**Request:** Report every line of the items below that contains the string "should", copying each such line in full. Matching is case-sensitive.

*** The input ***

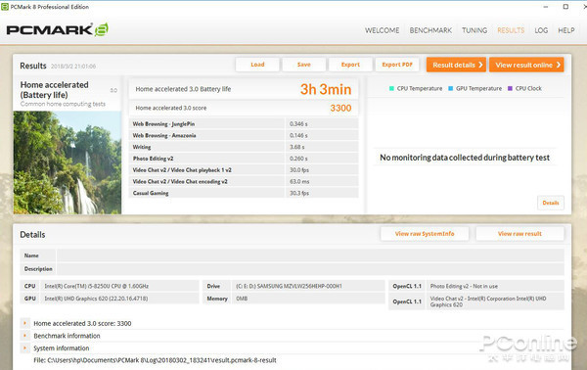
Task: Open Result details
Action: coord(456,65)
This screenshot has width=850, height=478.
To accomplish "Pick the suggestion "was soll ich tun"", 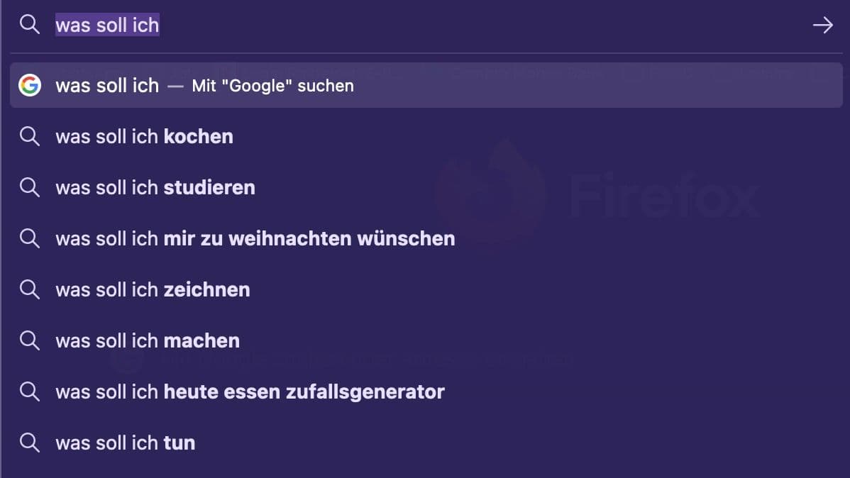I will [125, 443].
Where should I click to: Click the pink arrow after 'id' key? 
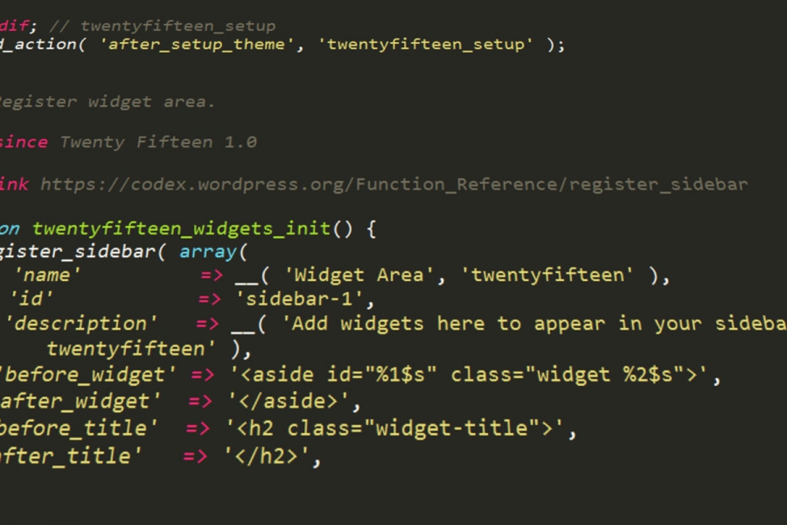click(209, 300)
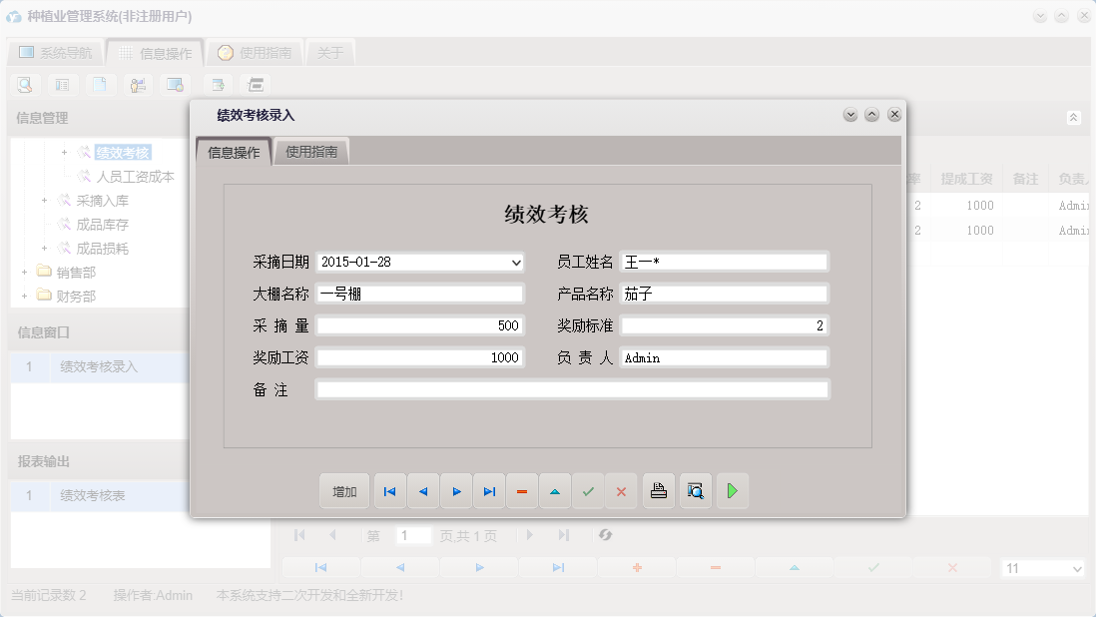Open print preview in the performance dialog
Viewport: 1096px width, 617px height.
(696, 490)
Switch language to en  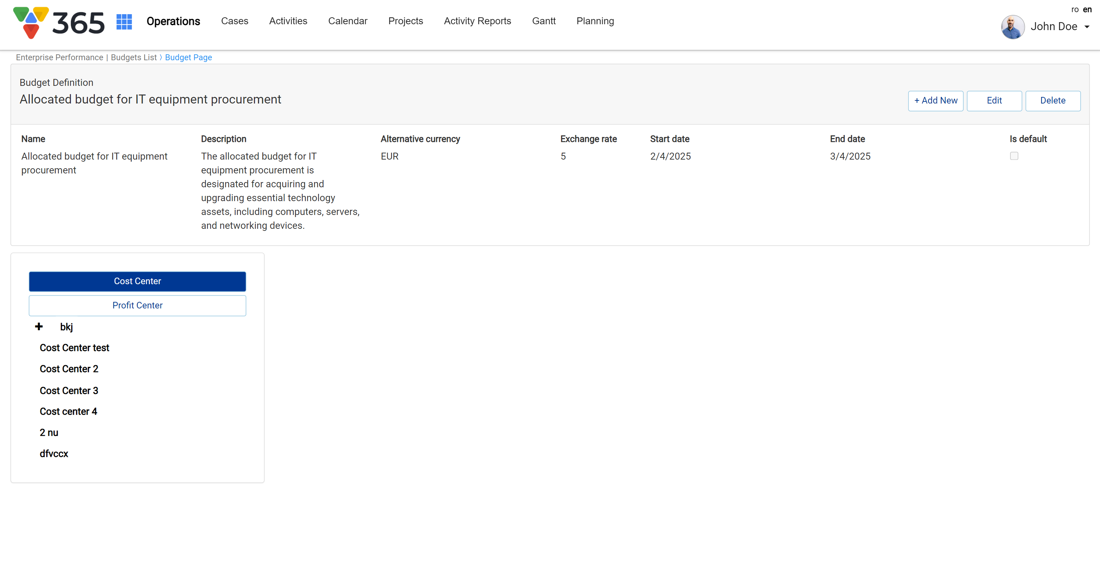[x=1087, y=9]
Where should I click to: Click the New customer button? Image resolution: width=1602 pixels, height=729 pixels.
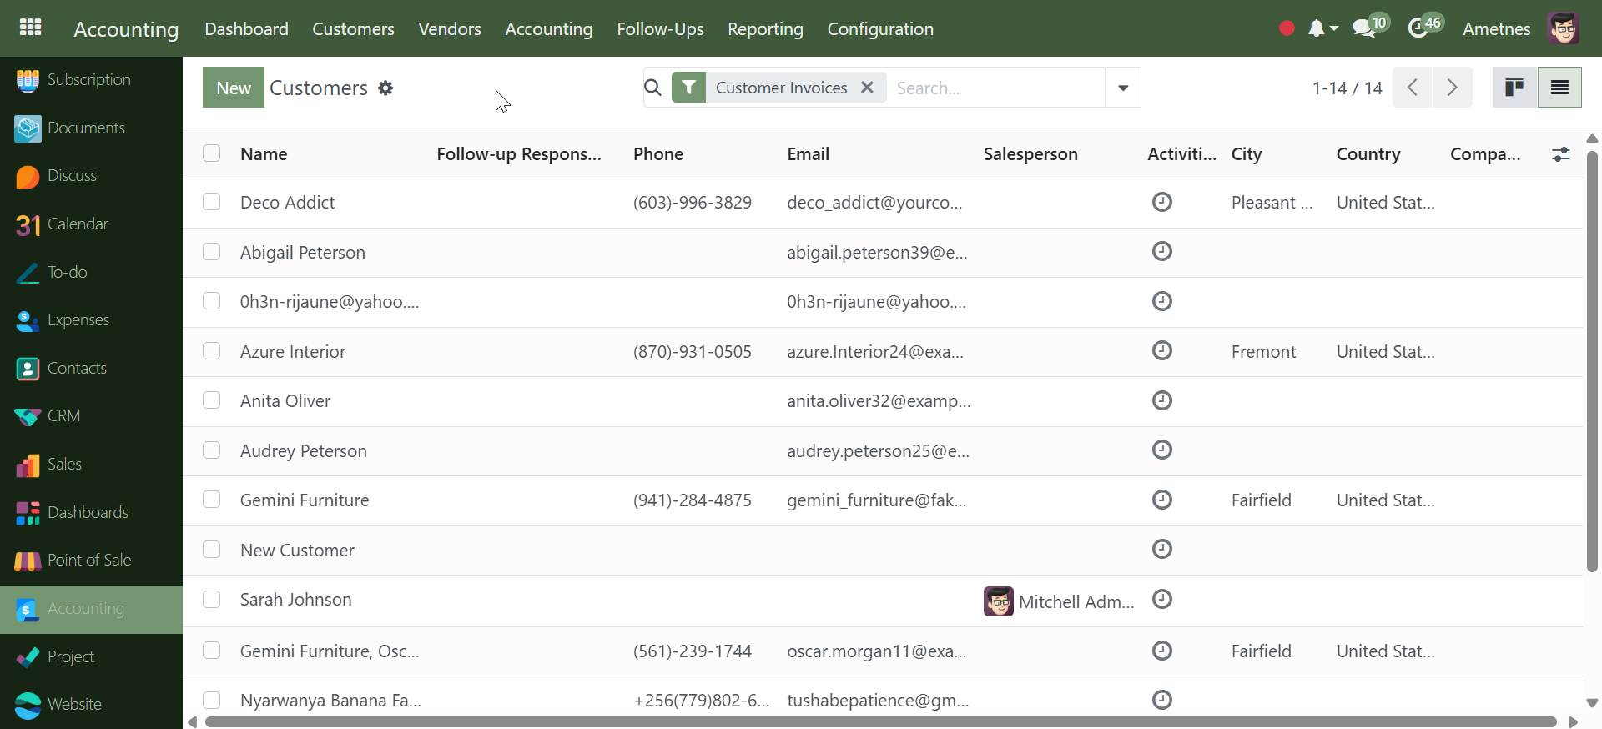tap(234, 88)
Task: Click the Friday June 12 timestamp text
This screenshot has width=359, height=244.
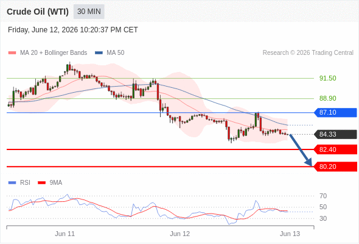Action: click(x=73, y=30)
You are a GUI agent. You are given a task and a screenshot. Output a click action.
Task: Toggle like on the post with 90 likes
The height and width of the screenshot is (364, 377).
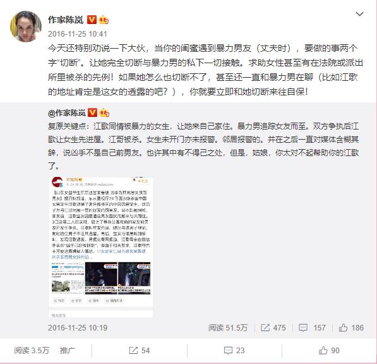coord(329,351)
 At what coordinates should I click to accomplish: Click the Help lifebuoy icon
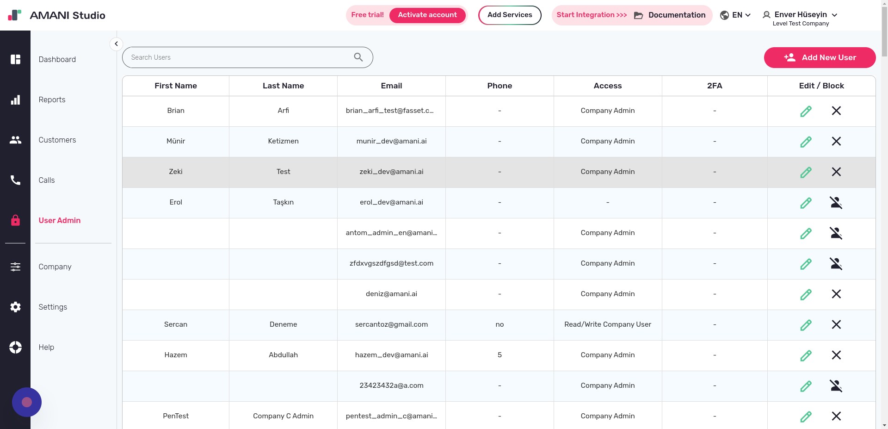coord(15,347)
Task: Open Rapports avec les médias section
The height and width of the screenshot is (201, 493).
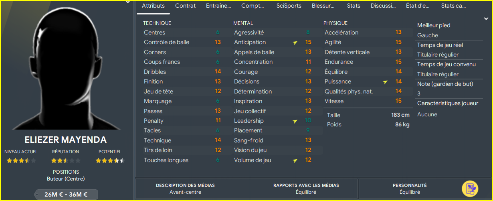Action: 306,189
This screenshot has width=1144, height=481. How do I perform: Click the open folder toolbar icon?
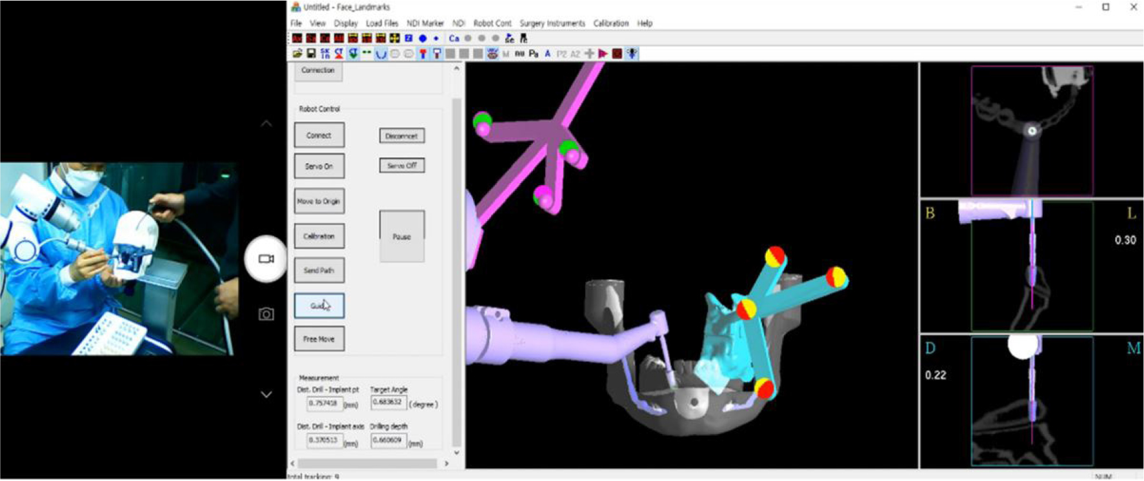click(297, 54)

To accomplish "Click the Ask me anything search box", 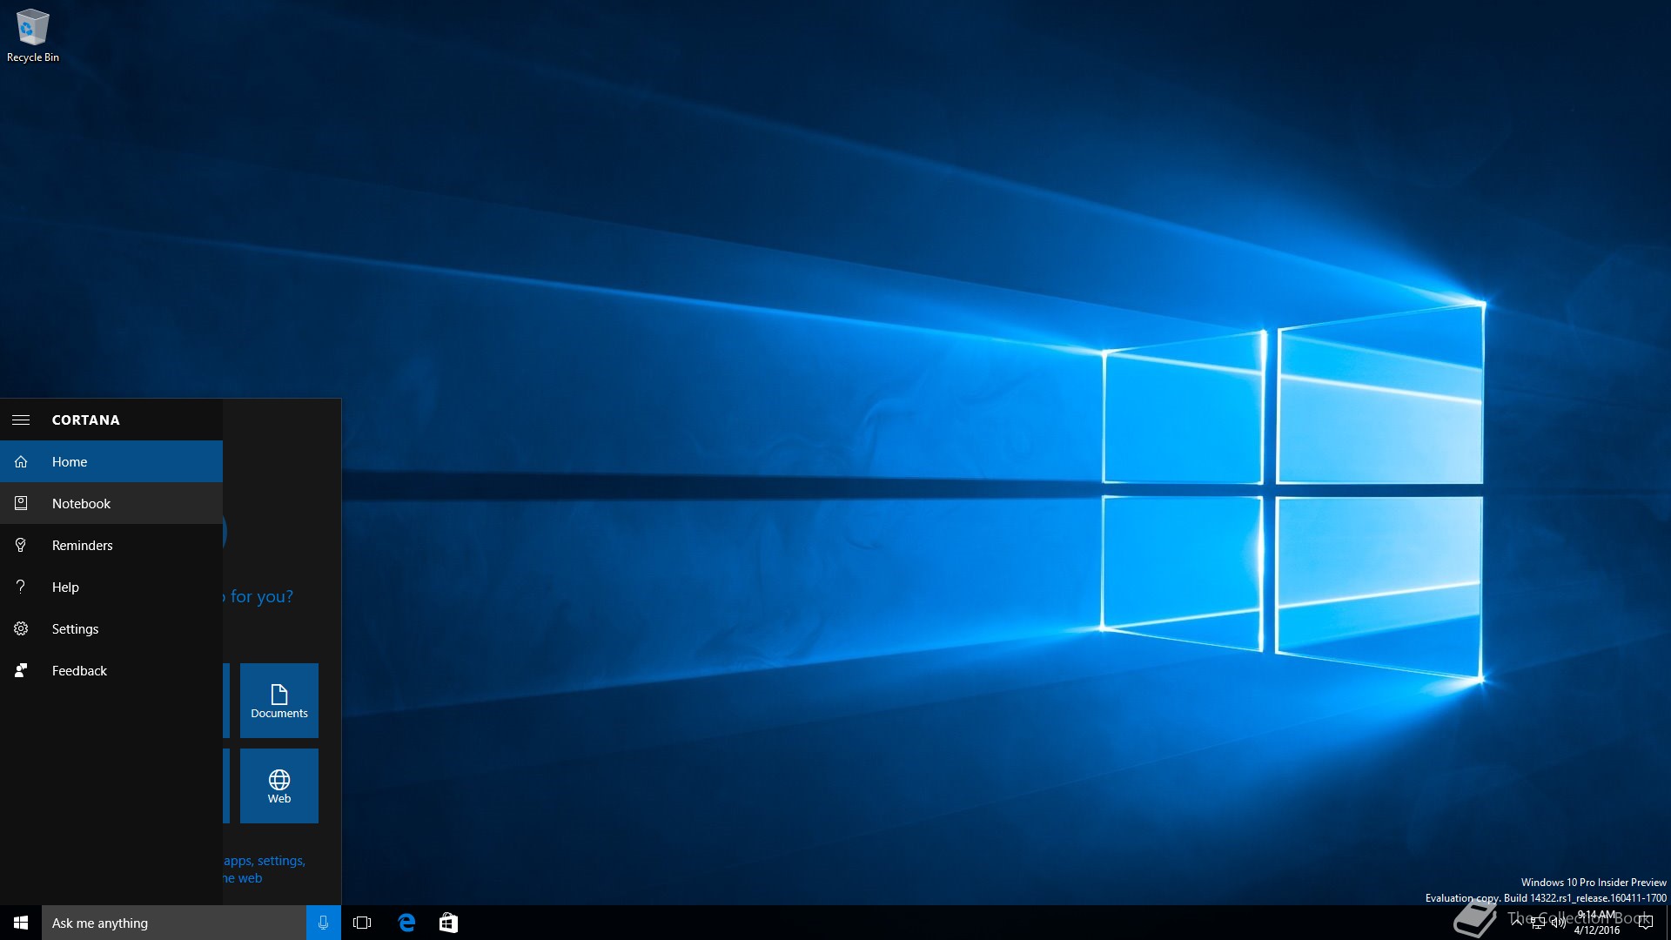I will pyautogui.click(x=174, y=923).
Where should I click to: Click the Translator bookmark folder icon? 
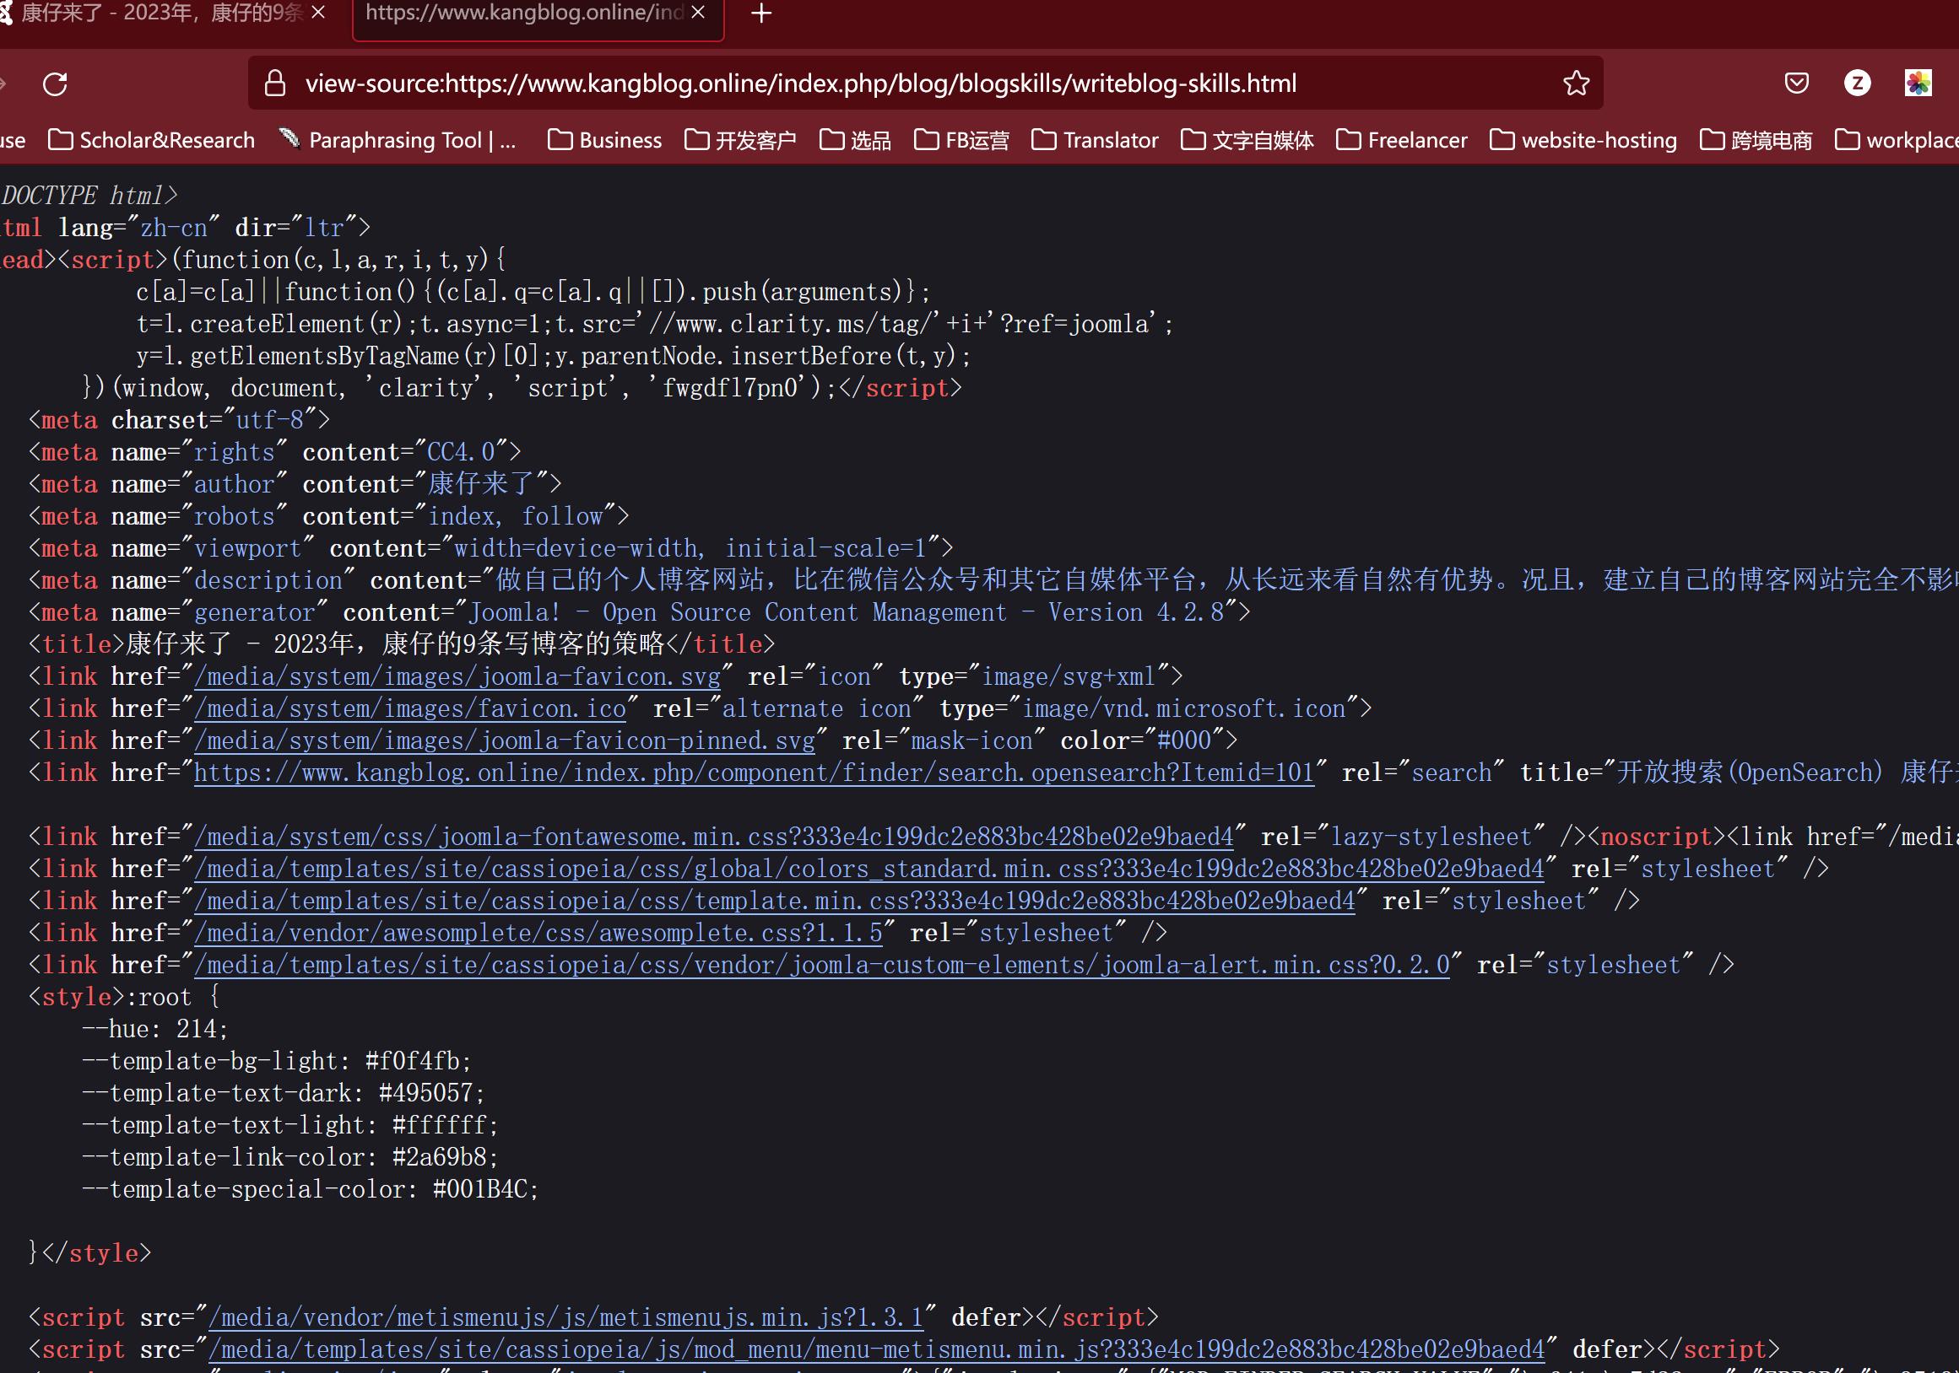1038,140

***

**Answer to this task:**
Where should I click to: Click the pink arrow after 'id' key? 
Where should I click to: Click the New customer button? Image resolution: width=1602 pixels, height=729 pixels.
 At what coordinates should I click to accomplish: Click the Help lifebuoy icon
Where should I click to: Click the Translator bookmark folder icon? 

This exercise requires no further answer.